▸ What is asked: Rewrite every line of the material below as one string in a JSON list, in order, with blank lines left out.

▸ Information given:
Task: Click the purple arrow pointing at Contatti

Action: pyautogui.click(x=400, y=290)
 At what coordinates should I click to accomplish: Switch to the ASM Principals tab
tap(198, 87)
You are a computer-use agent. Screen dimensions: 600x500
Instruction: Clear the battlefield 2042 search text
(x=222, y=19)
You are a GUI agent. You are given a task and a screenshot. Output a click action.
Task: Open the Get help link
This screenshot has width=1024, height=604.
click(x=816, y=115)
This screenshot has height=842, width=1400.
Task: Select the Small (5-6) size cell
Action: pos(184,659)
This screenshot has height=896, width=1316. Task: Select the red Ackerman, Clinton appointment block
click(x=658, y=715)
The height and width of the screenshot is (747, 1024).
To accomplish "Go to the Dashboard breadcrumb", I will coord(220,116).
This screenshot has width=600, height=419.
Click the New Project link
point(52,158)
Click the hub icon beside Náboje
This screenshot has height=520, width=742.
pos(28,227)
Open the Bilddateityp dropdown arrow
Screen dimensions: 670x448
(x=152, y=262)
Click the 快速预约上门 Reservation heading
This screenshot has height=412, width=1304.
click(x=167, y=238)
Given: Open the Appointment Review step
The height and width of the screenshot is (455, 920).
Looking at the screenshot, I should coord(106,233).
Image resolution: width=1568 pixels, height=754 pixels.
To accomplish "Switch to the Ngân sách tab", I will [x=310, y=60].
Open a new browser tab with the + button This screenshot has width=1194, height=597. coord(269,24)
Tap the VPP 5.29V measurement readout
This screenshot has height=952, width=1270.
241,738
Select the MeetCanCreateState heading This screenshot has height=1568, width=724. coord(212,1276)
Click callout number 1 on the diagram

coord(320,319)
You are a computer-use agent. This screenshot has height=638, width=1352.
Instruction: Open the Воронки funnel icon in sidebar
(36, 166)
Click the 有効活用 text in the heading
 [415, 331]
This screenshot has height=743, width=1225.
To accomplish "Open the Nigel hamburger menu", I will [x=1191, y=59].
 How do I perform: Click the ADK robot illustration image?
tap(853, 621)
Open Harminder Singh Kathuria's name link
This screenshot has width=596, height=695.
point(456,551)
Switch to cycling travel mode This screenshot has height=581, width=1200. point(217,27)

▸ Task result:
[
  "Task: Click the purple arrow pointing at Contatti",
  "Action: pyautogui.click(x=400, y=290)",
  " At what coordinates should I click to accomplish: Switch to the ASM Principals tab",
  "tap(198, 87)",
  "You are a computer-use agent. Screen dimensions: 600x500",
  "Instruction: Clear the battlefield 2042 search text",
  "(x=222, y=19)",
  "You are a GUI agent. You are given a task and a screenshot. Output a click action.",
  "Task: Open the Get help link",
  "This screenshot has width=1024, height=604.",
  "click(x=816, y=115)",
  "This screenshot has height=842, width=1400.",
  "Task: Select the Small (5-6) size cell",
  "Action: pos(184,659)",
  "This screenshot has height=896, width=1316. Task: Select the red Ackerman, Clinton appointment block",
  "click(x=658, y=715)",
  "The height and width of the screenshot is (747, 1024).",
  "To accomplish \"Go to the Dashboard breadcrumb\", I will coord(220,116).",
  "This screenshot has width=600, height=419.",
  "Click the New Project link",
  "point(52,158)",
  "Click the hub icon beside Náboje",
  "This screenshot has height=520, width=742.",
  "pos(28,227)",
  "Open the Bilddateityp dropdown arrow",
  "Screen dimensions: 670x448",
  "(x=152, y=262)",
  "Click the 快速预约上门 Reservation heading",
  "This screenshot has height=412, width=1304.",
  "click(x=167, y=238)",
  "Given: Open the Appointment Review step",
  "The height and width of the screenshot is (455, 920).",
  "Looking at the screenshot, I should coord(106,233).",
  "Image resolution: width=1568 pixels, height=754 pixels.",
  "To accomplish \"Switch to the Ngân sách tab\", I will [x=310, y=60].",
  "Open a new browser tab with the + button This screenshot has width=1194, height=597. coord(269,24)",
  "Tap the VPP 5.29V measurement readout",
  "This screenshot has height=952, width=1270.",
  "241,738",
  "Select the MeetCanCreateState heading This screenshot has height=1568, width=724. coord(212,1276)",
  "Click callout number 1 on the diagram",
  "coord(320,319)",
  "You are a computer-use agent. This screenshot has height=638, width=1352.",
  "Instruction: Open the Воронки funnel icon in sidebar",
  "(36, 166)",
  "Click the 有効活用 text in the heading",
  " [415, 331]",
  "This screenshot has height=743, width=1225.",
  "To accomplish \"Open the Nigel hamburger menu\", I will [x=1191, y=59].",
  " How do I perform: Click the ADK robot illustration image?",
  "tap(853, 621)",
  "Open Harminder Singh Kathuria's name link",
  "This screenshot has width=596, height=695.",
  "point(456,551)",
  "Switch to cycling travel mode This screenshot has height=581, width=1200. point(217,27)"
]